A safe programming language is one that protects its abstractions. For instance, a type-safe language provides the abstraction of memory as a collection of disjoint entities by ensuring that programming errors, such as buffer overflows, do not break the abstraction. The programmability benefits of safety are obvious.
Surprisingly, two fundamental programming abstractions are not protected in modern languages today: (a) program order: which allows the programmer to assume in a program { a;b } that instruction a is executed before b, and (b) shared memory: which allows the programmer treat memory as a map from addresses to value with lookups and updates happening instantly.
Sequential consistency (SC) is a memory consistency model that preserves these two abstractions for multithreaded programs that communicate through shared memory.

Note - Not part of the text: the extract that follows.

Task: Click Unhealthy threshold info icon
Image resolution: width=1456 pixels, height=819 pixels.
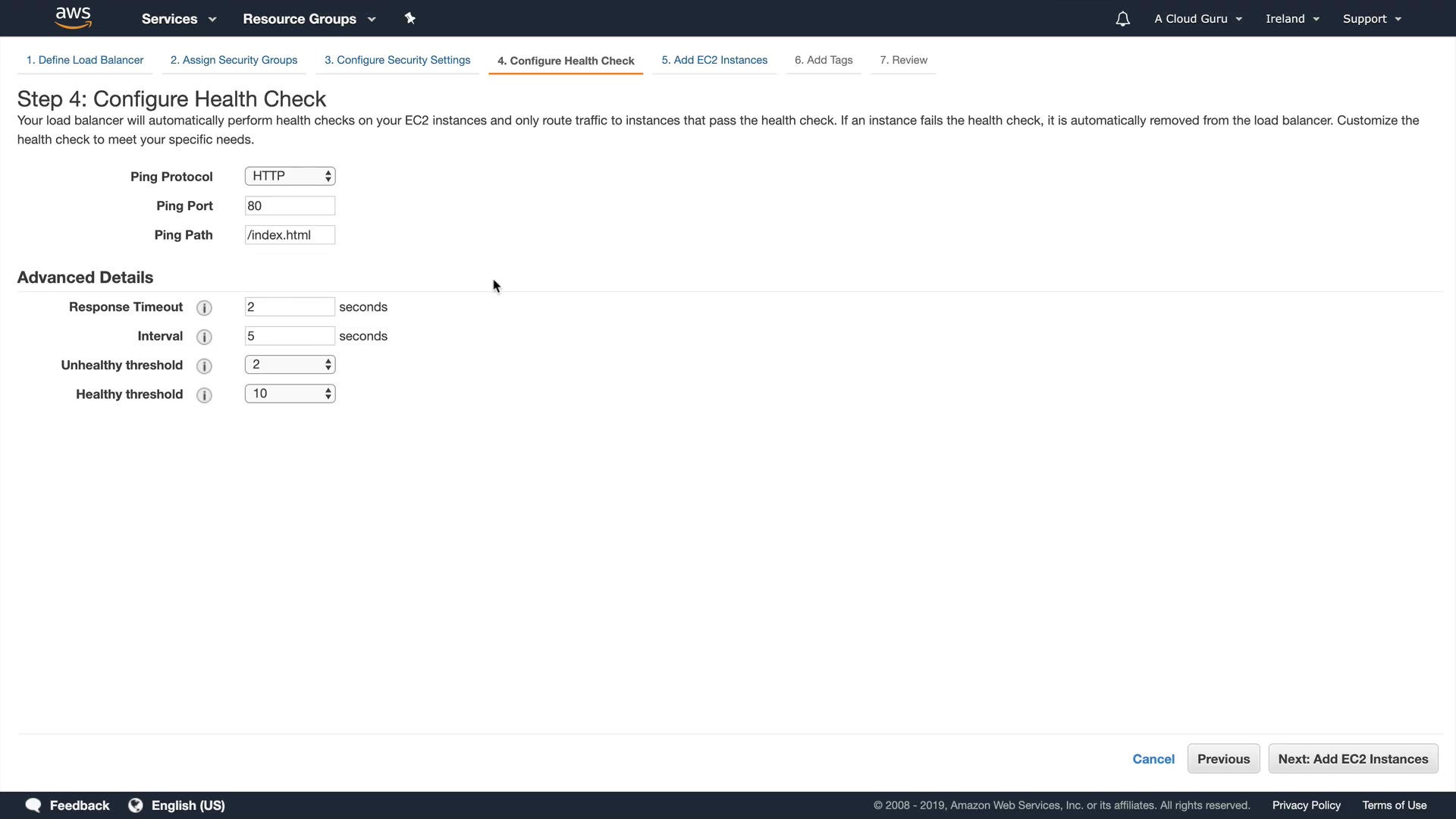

Recent standards of C++ and Java provide SC only for programs that appropriately annotate all their data races. Simple annotations errors can break the SC abstraction exposing the programmer to the complexities of compiler and hardware optimizations - very much like simple errors breaking type-safety in unsafe languages.
In this talk, I will argue that modern languages can and should protect the SC abstraction. I will describe research, both old and new, that shows that SC can be implemented efficiently. To further motivate the problem, I will explain why data-race-free programs are not correct programs and vice versa. Finally, I will describe recent trends in hardware and programming languages that will continue to reduce the performance gap between SC and weaker memory consistency models available today, and research challenges that can seal this gap.
Madan Musuvathi is a Senior Researcher at Microsoft Research where he has been a researcher since 2004. His research interests are in concurrency and parallelism as they relate to program analyses, algorithms, verification, model checking, and memory consistency models. His research focuses on improving the software quality and programmer productivity through scalable analysis tools. He received his Ph.D. from Stanford University in 2004, and B.Tech. from Indian Institute of Technology (IIT), Chennai in 1996.